The Return of Dr. Sloth: Behind the Scenes - Part Three
Keema yawned hugely as she changed the ship’s coordinates for the last time. She had been on duty for thirty hours straight now, between unloading, loading, and flying the ship, and it would be such a relief to eat something that wasn’t pre-packaged in less than an hour, then get in a bed and sleep.
Leaning back in her chair, she surveyed her ship’s control panel. She had modified much of it herself, working long hours to improve the standard grade of her space ship. But it was all worth it, now that she was the Kougra in charge of the fastest ship not only in all of Neopia, but also in the objects orbiting it.
Smoothing down her orange fur with one paw, she glanced over at her partner. Jixy was a pink Lutari, and excellent when it came to connections and bargaining. She had been the one to suggest that they take up the transportation business, to get enough profit to upgrade the ship even more, to keep improving it. She also kept a steady head in emergencies.
But at the same time... Jixy had seemed different, this past month.
“Are you sure it’s a good idea to go to the Space Station now, Jix?” Keema asked, gazing out at the Station, still small and far away, but gradually getting closer. “Kreludor is closer, and they needed those new books.”
“Yeah, it’ll be fine,” Jix said, polishing her claws. “Anyway, a friend told me that something interesting is going on at the Station today. I want to see it.”
“Okay then...” Keema sighed and pulled out the ship’s keyboard, typing in the command to start up the ship’s computer. It had taken a long time to figure it out, but she had eventually managed to connect the ship’s computer to the ones on the Space Station, despite the fact that it hadn’t been manufactured in the Space Station. The scientists there were still clamoring to figure out how she had done it.
Pulling up her neomail, she started typing away. “As long as we’re going down there, I’m going to get a friend to eat with us, alright? I haven’t really talked to Morx in a while.”
“Whatever you want, Keemy,” Jixy murmured.
Keema looked at her for a moment, then shrugged.
Hey Morx, I got your message. We’ll be having lunch down on the station’s main deck some time this afternoon.

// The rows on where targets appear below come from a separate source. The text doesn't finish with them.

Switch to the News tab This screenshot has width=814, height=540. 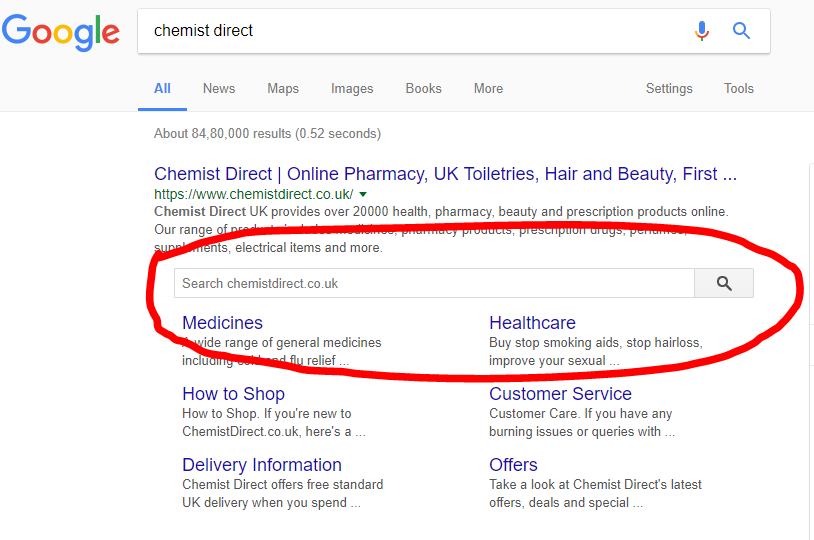coord(219,88)
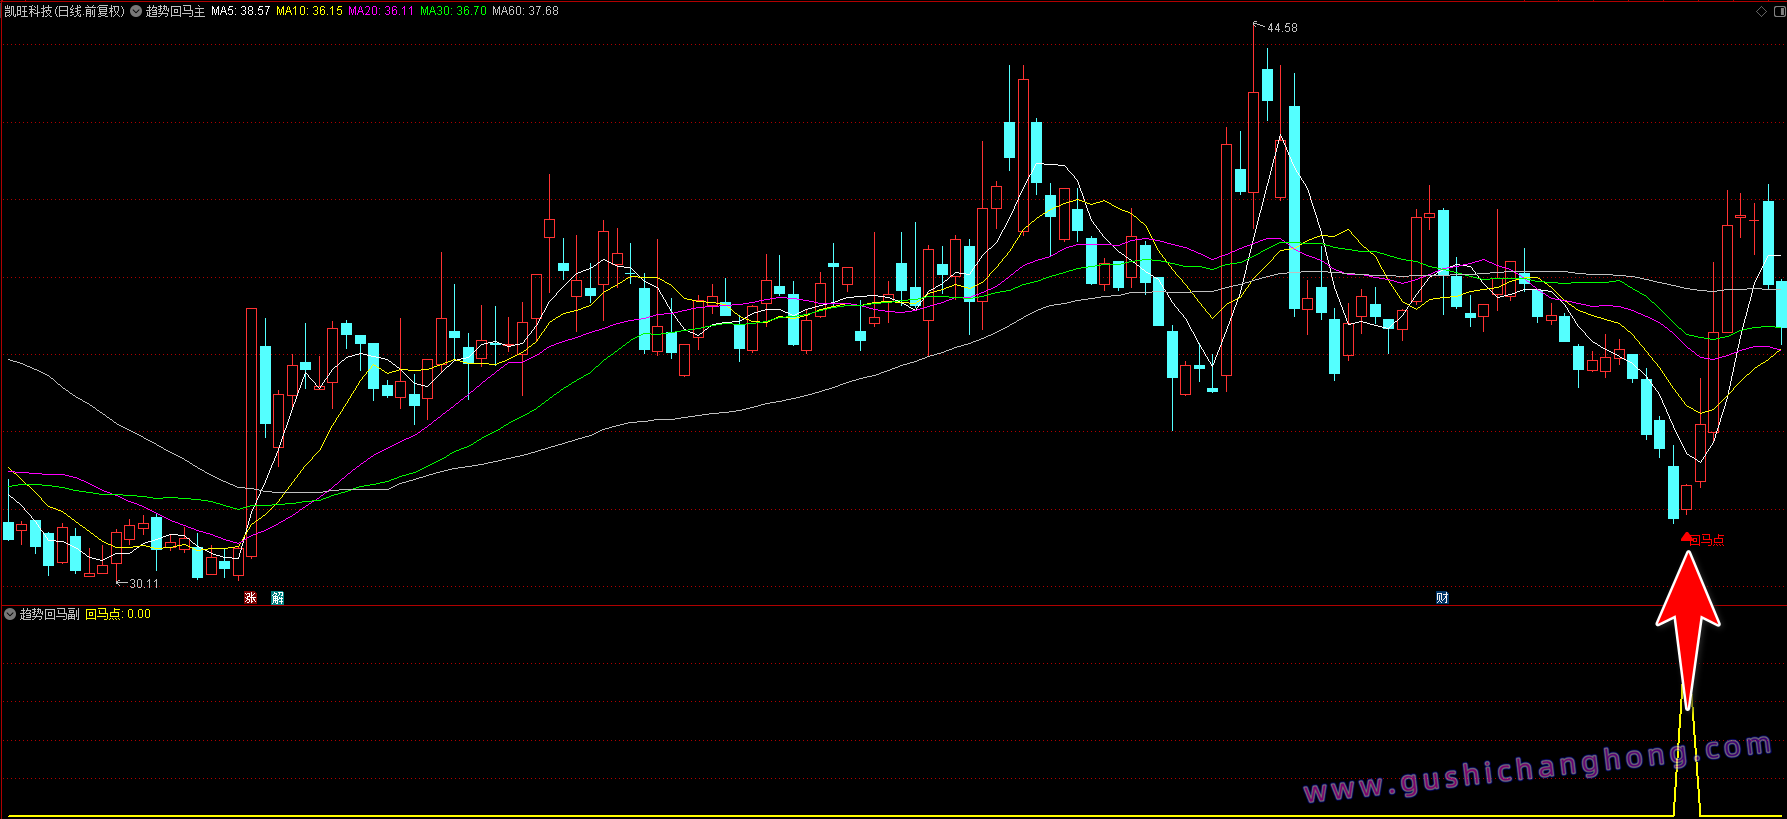Click the blue 财 event marker icon
This screenshot has height=819, width=1787.
[1442, 598]
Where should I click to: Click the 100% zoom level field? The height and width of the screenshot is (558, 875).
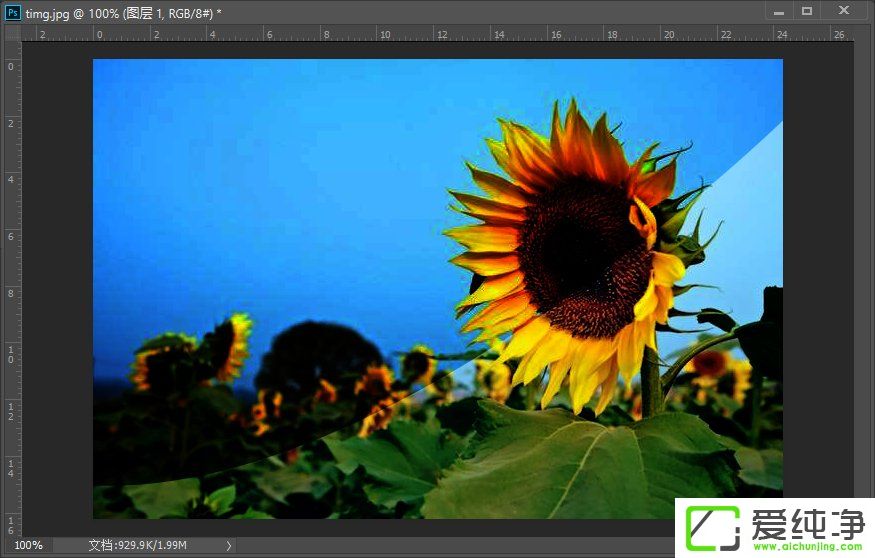click(28, 545)
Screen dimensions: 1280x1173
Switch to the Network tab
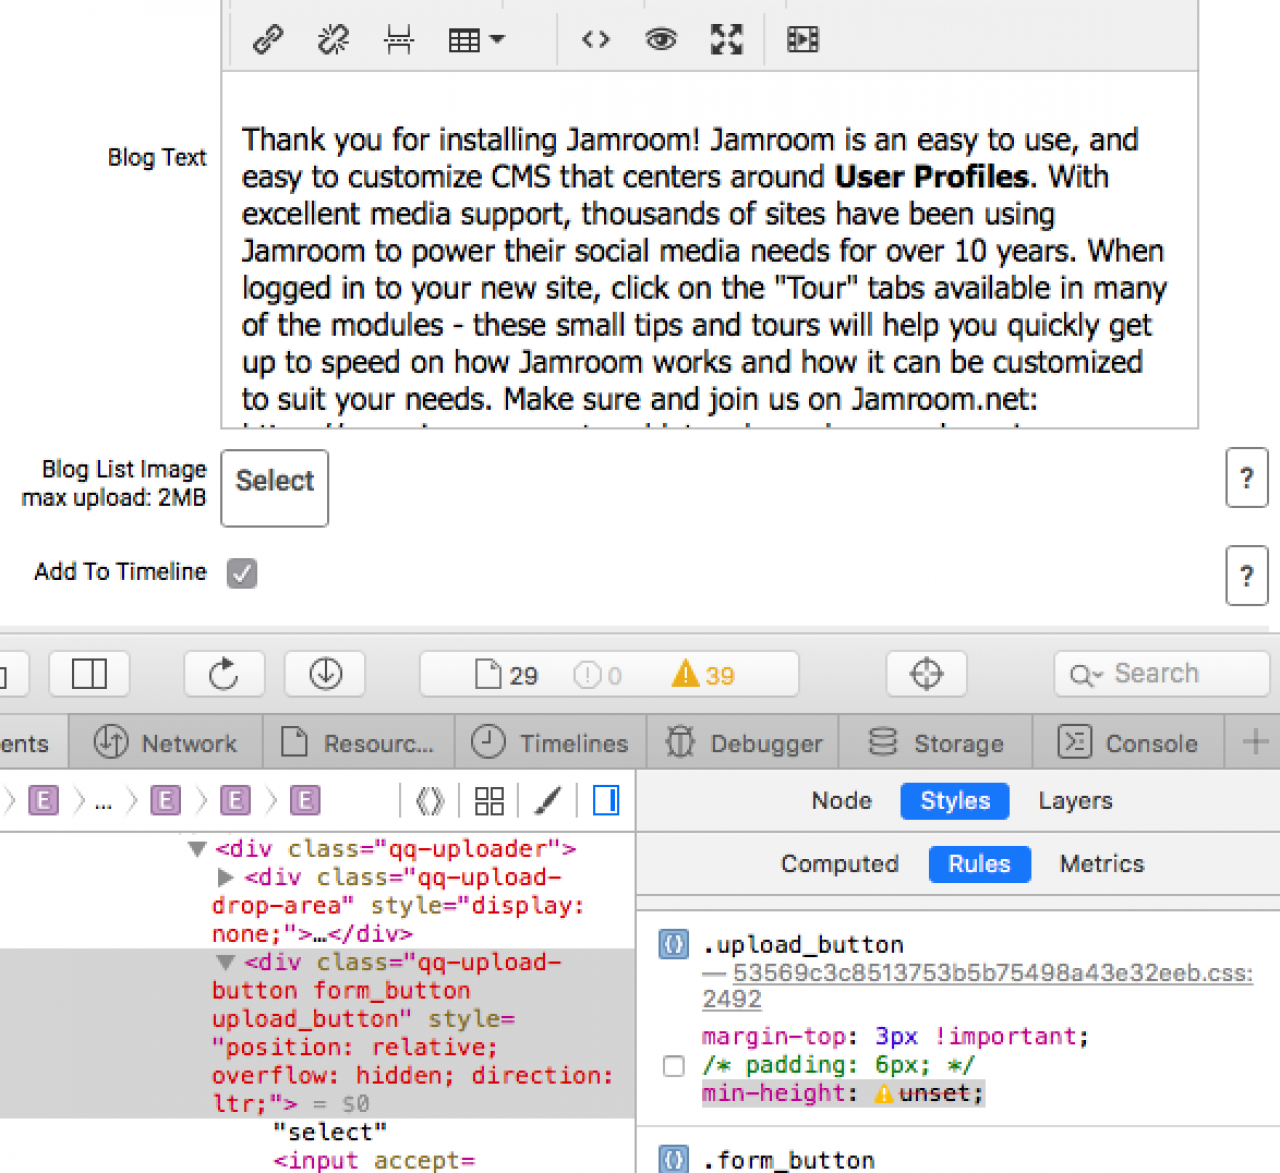click(x=166, y=744)
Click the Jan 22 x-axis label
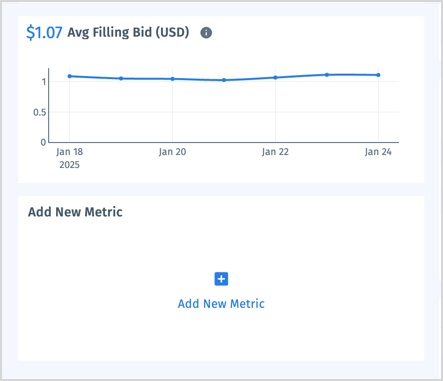This screenshot has height=381, width=443. (275, 152)
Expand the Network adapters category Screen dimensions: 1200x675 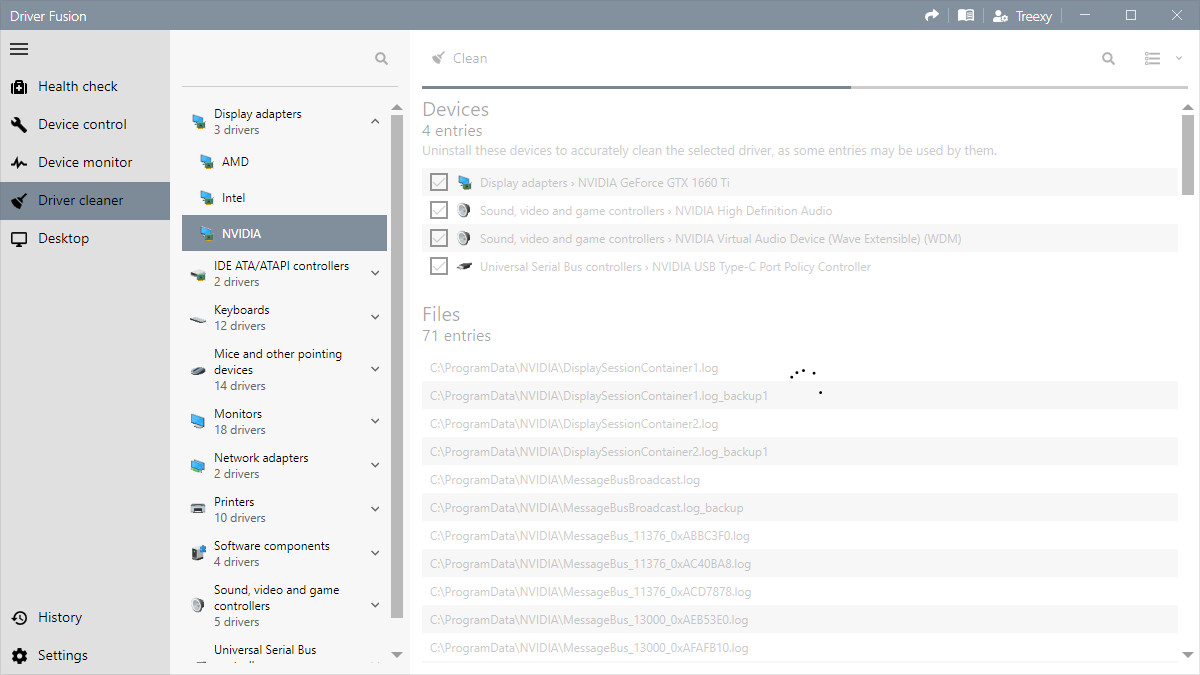(375, 466)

Supposedly there’s some interesting ships docking later today and Jixy wants to check them out. Seeya.
Keema pressed ‘send’, then looked back out at space. The Space Station was getting closer, but something was wrong. There were far too many ships in the docking bay, and she didn’t recognize the designs of many of them. She frowned.
“Jixy,” she asked, “is this your event?”
“Yes,” Jixy said softly, “yes, it is.”
Keema looked at her friend, worry and suspicion in her eyes. Something was wrong. Jixy never smiled so- so maliciously.
“It’s too late to change the course, Keema. Commander Garoo is pulling us in now.”
Keema looked down at her controls, at the data on her computer screen, and realized that Jixy was right; the ship couldn’t be moving that fast on its own, even with her adjustments. Panic was starting to set in, but she managed to fight it back. As she changed the coordinates, tried to turn the ship, she glared at Jixy. “You’re working for Sloth, huh? Did he actually brainwash you, or are you just doing it for the money?”
“Don’t worry, Keema,” Jixy said calmly, still working on her claws. “He knows that you’re talented. He wants you to work for him, and Dr. Sloth can be very good to those who are useful to him.”
“Traitor,” Keema hissed. The ship was turning, but it was still being pulled to the Space Station. She probably didn’t have a chance at escaping with the ship intact.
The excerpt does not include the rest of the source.